Automate the boring stuff: SQL Query building for WRDS

The following is a simple python program to automate the SQL query building in order to extract data from Wharton’s Research Data Service WRDS.

First things first

First, we need to load the library and connect to the WRDS database. This is easiest when using Jupyter Notebooks. WRDS provides a nice tutorial on how to connect to WRDS from Jupyter Notebooks, which can be found here:
https://wrds-www.wharton.upenn.edu/documents/1443/wrds_connection.html

You should now hopefully be able to connect to the WRDS database with your account:

# load libraries
import wrds
import pandas as pd

# connect to WRDS
db = wrds.Connection(wrds_username = 'your_username')

Loading library list...
Done

Now let’s build some queries

Simplified, SQL queries take the general form:select columns from library.dataset where column1 = value.
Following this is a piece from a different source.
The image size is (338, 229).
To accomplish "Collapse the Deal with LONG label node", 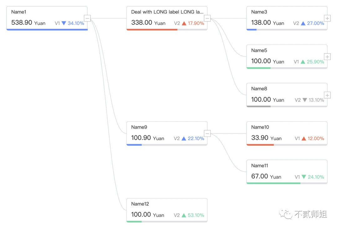I will (207, 18).
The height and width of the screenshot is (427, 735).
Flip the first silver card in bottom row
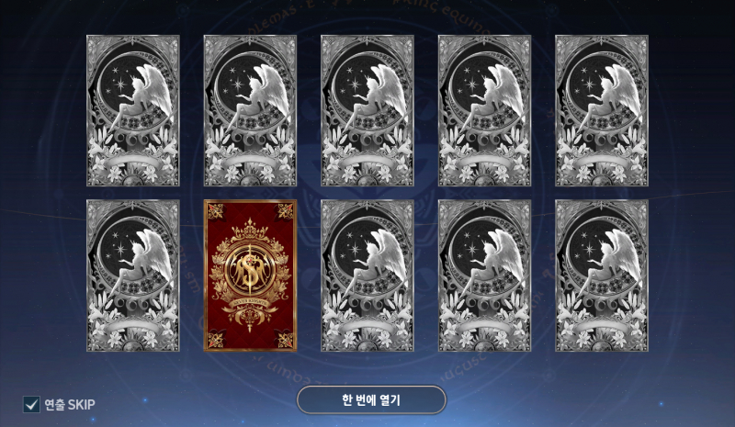133,275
While it’s of course an option to just manually write SQL queries, this gets very fast, very cumbersome when specifying many conditions (I also tend to sneak in typos).
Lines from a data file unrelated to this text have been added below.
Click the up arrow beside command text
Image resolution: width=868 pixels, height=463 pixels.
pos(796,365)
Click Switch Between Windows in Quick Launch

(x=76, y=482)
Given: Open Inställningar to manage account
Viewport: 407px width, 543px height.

The following python function can take different arguments–such as column names or SIC codes–and automatically builds the query for a specific dataset (the only required argument).
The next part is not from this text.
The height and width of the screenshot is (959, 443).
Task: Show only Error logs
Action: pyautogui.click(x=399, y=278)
def build_query(dataset, **kwargs):
    """Build Query for WRDS database.
        Args:
            dataset (str): dataset
            start (str): Start of time period with format YYYY-MM-DD, default to None
            end (str): End of time period with format YYYY-MM-DD, default to None
            columns (str or list): Filter of one or a list of columns, default to None
            sic (str or list): Filter of one or a list of SIC, default to None
            sich (str or list): Filter of one or a list of historical SIC, default to None
            gvkey (str or list):  Filter of one or a list of Global Company Key, default to None
            tic (str or list):  Filter of one or a list of ticker symbols, default to None
            cusip (str or list):  Filter of one or a list of CUSIP symbols, default to None
            limit (int): Return only a number of return records, defualt to None
        Returns:
            (str) with query
    """
    columns = kwargs.get("columns", None)
    sic = kwargs.get("sic", None)
    sich = kwargs.get("sich", None)
    start = kwargs.get("start", None)
    end = kwargs.get("end", None)
    gvkey = kwargs.get("gvkey", None)
    tic = kwargs.get("tic", None)
    cusip = kwargs.get("cusip", None)
    limit = kwargs.get("limit", None)


    if columns is not None:
        columns_filter = ",".join([x for x in columns])
    else:
        columns_filter = "*"

    date_filter = ""
    if start and end is not None:
        date_filter = "datadate between {} and {}".format("'" + start + "'" , "'" + end + "'")

    sic_filter = ""
    if sic is not None:
        sic_filter = "sic in ({}) ".format(
            ",".join(["'" + x + "'" for x in sic])
        )

    sich_filter = ""
    if sich is not None:
        sich_filter = "sich in ({}) ".format(
            ",".join(["'" + x + "'" for x in sich])
        )

    gvkey_filter = ""
    if gvkey is not None:
        gvkey_filter = "gvkey in ({}) ".format(
            ",".join(["'" + x + "'" for x in gvkey])
        )

    tic_filter = ""
    if tic is not None:
        tic_filter = "tic in ({}) ".format(
            ",".join(["'" + x + "'" for x in tic])
        )

    cusip_filter = ""
    if cusip is not None:
        cusip_filter = "cusip in ({}) ".format(
            ",".join(["'" + x + "'" for x in cusip])
        )

    # FIRST INSTANCE WITHOUT AND THEN SEQUENTIALLY ADD FILTERS (if non empty)
    filters = [date_filter, cusip_filter, tic_filter, gvkey_filter, sic_filter]
    filters_list = ""
    if any(filters):
        filters_list = " and ".join([x for x in filters if x != ""])
        filters_list = "where " + filters_list

    limit_number = ""
    if limit:
        limit_number += "LIMIT {} ".format(limit)

    cmd = (
        "select "
        + columns_filter
        + " from {} ".format(dataset)
        + filters_list
        + limit_number
        )

    print(cmd)

    return(cmd)

Now let’s see the function in action. The example case uses the Compustat database (comp). Let’s assume we’re interested in companies in specific industrial sectors and we know their SIC codes. We would now like to retrieve their financial fundamentals.

Since comp.funda does not allow us to filter based on SIC codes directly, we first extract the codes of the relevant companies from the comp.names database.

sic_codes = ['1011', '1021', '1031', '1041', '1044', '1061', '1081', '1094']

# construct query
query = build_query(dataset ="comp.names",
                    sic = sic_codes
                   )
# look at query
print(query)

# let's send the SQL query to WRDS
df = db.raw_sql(query)

At this point the function “unfolds its power” and makes your life a lot easier.

To illustrate this and make things more interesting, let’s assume that we do not want to download all of the variables but just the ones of interest. Moreover, we are only interested in a particular time period.

# get identifier of companies from query result
gvkeys = df["gvkey"].astype(str).to_list()


columns = ["gvkey","datadate","fyear","indfmt","consol",
           "popsrc","datafmt","tic","cusip", "conm","revt"]

# use gvkeys for new query
query = build_query(dataset ="comp.funda",
                    columns = columns,
                    gvkey = gvkeys,
                    start = '2000-01-01',
                    end = '2020-01-01',
                   )

# look at query
print(query)

Let’s see what the output of the query looks like:

# query database and look at output
df = db.raw_sql(query)
df.head()

(Not so famous) last words

There are many more potential filters one could think of and implement in the function. I hope the base function above can build a nice foundation for your own use case. Please feel free to send me your expanded functions and ideas.

Oh and…

# ...don't forget to close your session if you're done ;)
db.close()